* PROBLEM REQUIREMENTS: Below is a listing. Write out exactly its lines between the one holding "[19 Year Old" and the one holding "[Sneaky Step Dad", inclusive.

* RECORDS FOR THE TASK:
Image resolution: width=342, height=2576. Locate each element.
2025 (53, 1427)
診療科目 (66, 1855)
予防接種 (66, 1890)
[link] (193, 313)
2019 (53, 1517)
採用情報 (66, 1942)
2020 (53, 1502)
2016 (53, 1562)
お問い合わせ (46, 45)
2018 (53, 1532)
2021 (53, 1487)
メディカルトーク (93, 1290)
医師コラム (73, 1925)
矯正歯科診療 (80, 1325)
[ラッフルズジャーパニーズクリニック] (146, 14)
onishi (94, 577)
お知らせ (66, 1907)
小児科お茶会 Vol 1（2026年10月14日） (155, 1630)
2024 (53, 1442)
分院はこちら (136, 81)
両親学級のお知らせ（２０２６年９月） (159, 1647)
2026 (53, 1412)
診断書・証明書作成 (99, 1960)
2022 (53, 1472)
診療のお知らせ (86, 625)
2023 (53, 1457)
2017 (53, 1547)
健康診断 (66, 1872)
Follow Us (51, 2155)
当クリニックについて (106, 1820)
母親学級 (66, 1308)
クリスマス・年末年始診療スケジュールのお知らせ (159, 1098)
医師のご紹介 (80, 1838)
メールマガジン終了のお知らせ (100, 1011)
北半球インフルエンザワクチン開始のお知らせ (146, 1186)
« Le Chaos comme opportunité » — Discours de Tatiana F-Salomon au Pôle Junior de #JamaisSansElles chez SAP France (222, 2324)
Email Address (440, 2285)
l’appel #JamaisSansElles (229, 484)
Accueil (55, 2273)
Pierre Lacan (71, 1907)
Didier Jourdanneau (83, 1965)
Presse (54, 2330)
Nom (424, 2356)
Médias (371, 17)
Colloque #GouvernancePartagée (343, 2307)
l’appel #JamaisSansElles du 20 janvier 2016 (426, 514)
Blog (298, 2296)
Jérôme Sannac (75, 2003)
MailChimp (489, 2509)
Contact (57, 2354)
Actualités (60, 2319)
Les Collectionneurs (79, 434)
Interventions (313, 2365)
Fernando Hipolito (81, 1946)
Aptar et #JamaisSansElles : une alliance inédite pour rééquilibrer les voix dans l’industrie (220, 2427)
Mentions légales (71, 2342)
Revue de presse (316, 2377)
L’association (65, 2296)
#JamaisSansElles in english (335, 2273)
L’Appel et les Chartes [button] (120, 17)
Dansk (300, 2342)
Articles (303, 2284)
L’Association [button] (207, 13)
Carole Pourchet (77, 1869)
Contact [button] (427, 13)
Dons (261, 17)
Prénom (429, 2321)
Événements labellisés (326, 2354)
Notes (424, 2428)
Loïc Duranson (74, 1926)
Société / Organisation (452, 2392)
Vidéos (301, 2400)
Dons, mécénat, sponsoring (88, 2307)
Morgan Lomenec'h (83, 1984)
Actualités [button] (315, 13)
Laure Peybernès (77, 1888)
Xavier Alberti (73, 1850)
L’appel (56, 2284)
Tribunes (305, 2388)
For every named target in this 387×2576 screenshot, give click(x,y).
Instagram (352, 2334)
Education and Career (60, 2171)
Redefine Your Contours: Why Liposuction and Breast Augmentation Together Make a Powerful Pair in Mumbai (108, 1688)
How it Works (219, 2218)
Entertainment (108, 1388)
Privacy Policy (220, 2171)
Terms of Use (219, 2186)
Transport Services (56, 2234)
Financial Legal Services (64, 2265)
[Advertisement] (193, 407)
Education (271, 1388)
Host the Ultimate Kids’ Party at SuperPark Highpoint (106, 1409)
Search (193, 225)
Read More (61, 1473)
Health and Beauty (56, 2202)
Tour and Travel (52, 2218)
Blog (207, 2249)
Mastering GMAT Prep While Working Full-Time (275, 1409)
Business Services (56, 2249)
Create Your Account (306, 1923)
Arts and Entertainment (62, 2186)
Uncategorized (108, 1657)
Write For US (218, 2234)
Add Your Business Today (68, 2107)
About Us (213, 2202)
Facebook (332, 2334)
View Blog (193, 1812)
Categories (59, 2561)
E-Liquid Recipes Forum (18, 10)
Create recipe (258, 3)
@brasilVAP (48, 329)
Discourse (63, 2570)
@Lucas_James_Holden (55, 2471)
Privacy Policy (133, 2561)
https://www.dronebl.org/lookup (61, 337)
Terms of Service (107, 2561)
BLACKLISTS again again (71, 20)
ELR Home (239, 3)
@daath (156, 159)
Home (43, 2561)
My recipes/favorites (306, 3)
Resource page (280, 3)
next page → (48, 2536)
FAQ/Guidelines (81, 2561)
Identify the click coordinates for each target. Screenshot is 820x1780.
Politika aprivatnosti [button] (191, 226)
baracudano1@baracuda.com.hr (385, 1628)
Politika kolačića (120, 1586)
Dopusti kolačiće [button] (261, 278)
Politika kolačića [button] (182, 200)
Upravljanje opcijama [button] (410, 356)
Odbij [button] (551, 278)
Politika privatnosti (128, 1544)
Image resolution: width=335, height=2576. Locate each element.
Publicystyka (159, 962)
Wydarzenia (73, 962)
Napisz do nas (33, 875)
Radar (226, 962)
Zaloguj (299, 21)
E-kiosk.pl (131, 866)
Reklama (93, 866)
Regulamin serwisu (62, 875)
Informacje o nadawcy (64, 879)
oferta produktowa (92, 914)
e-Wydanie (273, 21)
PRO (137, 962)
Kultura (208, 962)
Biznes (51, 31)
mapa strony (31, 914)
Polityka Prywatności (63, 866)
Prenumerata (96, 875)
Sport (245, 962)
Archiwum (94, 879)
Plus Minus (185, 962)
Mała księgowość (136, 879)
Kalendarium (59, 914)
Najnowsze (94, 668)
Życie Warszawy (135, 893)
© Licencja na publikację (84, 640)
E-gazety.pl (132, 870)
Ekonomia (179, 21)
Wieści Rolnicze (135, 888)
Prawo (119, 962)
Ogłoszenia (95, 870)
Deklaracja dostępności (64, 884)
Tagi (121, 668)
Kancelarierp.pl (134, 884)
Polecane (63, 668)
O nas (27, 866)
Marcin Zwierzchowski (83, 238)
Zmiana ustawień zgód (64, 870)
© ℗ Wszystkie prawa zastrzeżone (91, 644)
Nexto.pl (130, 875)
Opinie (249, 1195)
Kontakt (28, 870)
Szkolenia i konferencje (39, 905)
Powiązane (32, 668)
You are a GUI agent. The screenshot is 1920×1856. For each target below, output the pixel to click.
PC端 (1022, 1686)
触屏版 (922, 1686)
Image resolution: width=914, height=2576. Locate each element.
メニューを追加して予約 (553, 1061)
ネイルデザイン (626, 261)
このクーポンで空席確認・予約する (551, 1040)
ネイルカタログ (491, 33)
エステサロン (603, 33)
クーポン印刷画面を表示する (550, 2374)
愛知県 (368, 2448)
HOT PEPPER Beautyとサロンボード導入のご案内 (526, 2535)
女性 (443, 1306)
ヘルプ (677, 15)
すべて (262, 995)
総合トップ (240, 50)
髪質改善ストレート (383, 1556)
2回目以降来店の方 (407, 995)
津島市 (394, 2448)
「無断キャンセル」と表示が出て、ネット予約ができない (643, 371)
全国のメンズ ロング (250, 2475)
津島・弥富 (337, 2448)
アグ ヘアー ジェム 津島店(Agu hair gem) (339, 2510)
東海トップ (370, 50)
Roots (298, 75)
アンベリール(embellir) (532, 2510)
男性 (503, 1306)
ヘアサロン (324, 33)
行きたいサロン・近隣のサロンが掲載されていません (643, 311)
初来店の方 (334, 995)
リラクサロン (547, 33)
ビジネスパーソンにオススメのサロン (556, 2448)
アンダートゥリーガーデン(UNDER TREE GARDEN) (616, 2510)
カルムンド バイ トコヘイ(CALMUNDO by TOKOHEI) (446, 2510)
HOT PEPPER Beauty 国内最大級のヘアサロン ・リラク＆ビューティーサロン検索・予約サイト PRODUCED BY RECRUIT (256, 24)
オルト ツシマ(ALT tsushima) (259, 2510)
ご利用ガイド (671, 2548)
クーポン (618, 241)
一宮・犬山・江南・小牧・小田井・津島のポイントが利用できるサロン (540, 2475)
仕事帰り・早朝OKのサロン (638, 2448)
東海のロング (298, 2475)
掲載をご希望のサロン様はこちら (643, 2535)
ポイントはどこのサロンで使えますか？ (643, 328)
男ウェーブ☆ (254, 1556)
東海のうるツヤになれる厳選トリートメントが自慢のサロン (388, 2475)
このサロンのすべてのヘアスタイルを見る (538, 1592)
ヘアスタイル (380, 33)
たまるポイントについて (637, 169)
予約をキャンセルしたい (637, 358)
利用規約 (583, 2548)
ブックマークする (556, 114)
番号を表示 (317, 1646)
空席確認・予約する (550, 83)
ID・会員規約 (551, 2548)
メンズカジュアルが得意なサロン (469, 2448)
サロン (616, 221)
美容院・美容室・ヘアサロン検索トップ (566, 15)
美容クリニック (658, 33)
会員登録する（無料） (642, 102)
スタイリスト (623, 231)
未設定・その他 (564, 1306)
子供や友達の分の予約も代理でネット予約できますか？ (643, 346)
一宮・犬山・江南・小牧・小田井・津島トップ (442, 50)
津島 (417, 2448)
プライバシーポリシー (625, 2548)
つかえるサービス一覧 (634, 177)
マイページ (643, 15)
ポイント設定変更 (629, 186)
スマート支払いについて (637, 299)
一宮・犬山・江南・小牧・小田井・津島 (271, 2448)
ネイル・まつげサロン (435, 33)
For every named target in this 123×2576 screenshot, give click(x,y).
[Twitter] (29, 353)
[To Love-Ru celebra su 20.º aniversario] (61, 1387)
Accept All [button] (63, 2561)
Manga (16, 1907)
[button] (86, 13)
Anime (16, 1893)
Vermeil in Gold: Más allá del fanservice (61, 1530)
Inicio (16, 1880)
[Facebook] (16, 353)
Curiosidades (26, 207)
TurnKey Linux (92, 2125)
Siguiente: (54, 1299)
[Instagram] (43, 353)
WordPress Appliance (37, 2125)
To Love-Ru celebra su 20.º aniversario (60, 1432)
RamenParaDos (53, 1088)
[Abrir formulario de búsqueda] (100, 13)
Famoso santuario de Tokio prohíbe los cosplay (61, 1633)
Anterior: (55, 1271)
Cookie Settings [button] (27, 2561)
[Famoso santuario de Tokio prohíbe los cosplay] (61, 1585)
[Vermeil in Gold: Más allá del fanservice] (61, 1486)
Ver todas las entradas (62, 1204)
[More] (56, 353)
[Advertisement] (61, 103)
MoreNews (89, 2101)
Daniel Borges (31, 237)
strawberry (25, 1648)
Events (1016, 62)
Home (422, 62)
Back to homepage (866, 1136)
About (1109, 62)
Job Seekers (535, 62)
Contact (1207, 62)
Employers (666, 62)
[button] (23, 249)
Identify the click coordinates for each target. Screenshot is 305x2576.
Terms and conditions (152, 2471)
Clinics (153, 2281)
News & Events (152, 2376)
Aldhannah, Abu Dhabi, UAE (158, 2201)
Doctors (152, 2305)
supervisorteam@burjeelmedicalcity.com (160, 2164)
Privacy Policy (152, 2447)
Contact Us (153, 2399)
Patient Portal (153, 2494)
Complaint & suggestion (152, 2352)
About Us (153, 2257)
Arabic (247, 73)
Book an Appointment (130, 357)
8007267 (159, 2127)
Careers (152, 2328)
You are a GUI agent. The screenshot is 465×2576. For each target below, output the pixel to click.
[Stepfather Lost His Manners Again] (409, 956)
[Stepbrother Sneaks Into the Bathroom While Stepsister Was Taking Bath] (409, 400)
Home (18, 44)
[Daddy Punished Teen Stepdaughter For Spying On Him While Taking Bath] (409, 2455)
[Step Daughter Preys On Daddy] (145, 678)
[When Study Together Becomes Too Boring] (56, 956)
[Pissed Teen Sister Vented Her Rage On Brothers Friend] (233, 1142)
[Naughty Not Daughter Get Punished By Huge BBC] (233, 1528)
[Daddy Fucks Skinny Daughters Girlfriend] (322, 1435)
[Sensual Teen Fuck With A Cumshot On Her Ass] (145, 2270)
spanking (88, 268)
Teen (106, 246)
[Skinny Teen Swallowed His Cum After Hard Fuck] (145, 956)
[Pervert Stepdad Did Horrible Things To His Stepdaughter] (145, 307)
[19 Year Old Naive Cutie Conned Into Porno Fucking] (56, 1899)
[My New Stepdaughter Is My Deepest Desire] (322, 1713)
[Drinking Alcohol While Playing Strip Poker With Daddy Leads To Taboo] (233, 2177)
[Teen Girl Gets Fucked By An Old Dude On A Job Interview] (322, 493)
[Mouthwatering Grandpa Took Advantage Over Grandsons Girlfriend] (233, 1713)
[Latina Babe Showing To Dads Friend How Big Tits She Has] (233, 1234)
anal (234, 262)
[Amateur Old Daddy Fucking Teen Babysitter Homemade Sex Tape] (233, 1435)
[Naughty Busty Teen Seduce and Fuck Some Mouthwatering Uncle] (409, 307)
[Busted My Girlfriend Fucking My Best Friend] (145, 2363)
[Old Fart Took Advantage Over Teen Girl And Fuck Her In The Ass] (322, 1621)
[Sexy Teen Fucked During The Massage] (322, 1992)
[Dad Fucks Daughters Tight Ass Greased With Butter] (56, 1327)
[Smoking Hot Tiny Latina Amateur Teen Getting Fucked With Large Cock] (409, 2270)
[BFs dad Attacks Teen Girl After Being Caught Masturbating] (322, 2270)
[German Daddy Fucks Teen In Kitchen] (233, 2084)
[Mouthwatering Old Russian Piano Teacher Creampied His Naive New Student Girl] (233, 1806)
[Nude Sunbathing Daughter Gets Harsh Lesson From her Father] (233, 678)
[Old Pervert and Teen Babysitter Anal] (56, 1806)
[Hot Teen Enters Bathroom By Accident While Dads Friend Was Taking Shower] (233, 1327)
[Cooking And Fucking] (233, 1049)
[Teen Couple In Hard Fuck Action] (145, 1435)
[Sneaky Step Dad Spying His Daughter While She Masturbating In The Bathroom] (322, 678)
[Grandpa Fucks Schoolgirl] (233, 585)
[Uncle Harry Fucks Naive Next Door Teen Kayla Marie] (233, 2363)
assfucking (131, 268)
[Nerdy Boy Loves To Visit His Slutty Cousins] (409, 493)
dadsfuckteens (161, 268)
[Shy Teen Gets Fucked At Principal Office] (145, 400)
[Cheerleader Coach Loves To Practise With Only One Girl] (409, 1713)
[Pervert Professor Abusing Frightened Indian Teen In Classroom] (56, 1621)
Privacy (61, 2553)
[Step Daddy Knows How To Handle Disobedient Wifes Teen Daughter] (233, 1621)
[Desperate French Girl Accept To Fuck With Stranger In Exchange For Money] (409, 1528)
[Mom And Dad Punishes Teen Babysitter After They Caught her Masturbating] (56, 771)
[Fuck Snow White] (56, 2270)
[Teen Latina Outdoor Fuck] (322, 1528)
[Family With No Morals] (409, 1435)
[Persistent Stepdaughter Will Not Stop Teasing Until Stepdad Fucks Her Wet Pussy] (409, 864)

* SOLVED PROBLEM:
[19 Year Old Naive Cutie Conned Into Porno Fucking] (56, 1899)
[My New Stepdaughter Is My Deepest Desire] (322, 1713)
[Drinking Alcohol While Playing Strip Poker With Daddy Leads To Taboo] (233, 2177)
[Teen Girl Gets Fucked By An Old Dude On A Job Interview] (322, 493)
[Mouthwatering Grandpa Took Advantage Over Grandsons Girlfriend] (233, 1713)
[Latina Babe Showing To Dads Friend How Big Tits She Has] (233, 1234)
anal (234, 262)
[Amateur Old Daddy Fucking Teen Babysitter Homemade Sex Tape] (233, 1435)
[Naughty Busty Teen Seduce and Fuck Some Mouthwatering Uncle] (409, 307)
[Busted My Girlfriend Fucking My Best Friend] (145, 2363)
[Old Fart Took Advantage Over Teen Girl And Fuck Her In The Ass] (322, 1621)
[Sexy Teen Fucked During The Massage] (322, 1992)
[Dad Fucks Daughters Tight Ass Greased With Butter] (56, 1327)
[Smoking Hot Tiny Latina Amateur Teen Getting Fucked With Large Cock] (409, 2270)
[BFs dad Attacks Teen Girl After Being Caught Masturbating] (322, 2270)
[German Daddy Fucks Teen In Kitchen] (233, 2084)
[Mouthwatering Old Russian Piano Teacher Creampied His Naive New Student Girl] (233, 1806)
[Nude Sunbathing Daughter Gets Harsh Lesson From her Father] (233, 678)
[Old Pervert and Teen Babysitter Anal] (56, 1806)
[Hot Teen Enters Bathroom By Accident While Dads Friend Was Taking Shower] (233, 1327)
[Cooking And Fucking] (233, 1049)
[Teen Couple In Hard Fuck Action] (145, 1435)
[Sneaky Step Dad Spying His Daughter While She Masturbating In The Bathroom] (322, 678)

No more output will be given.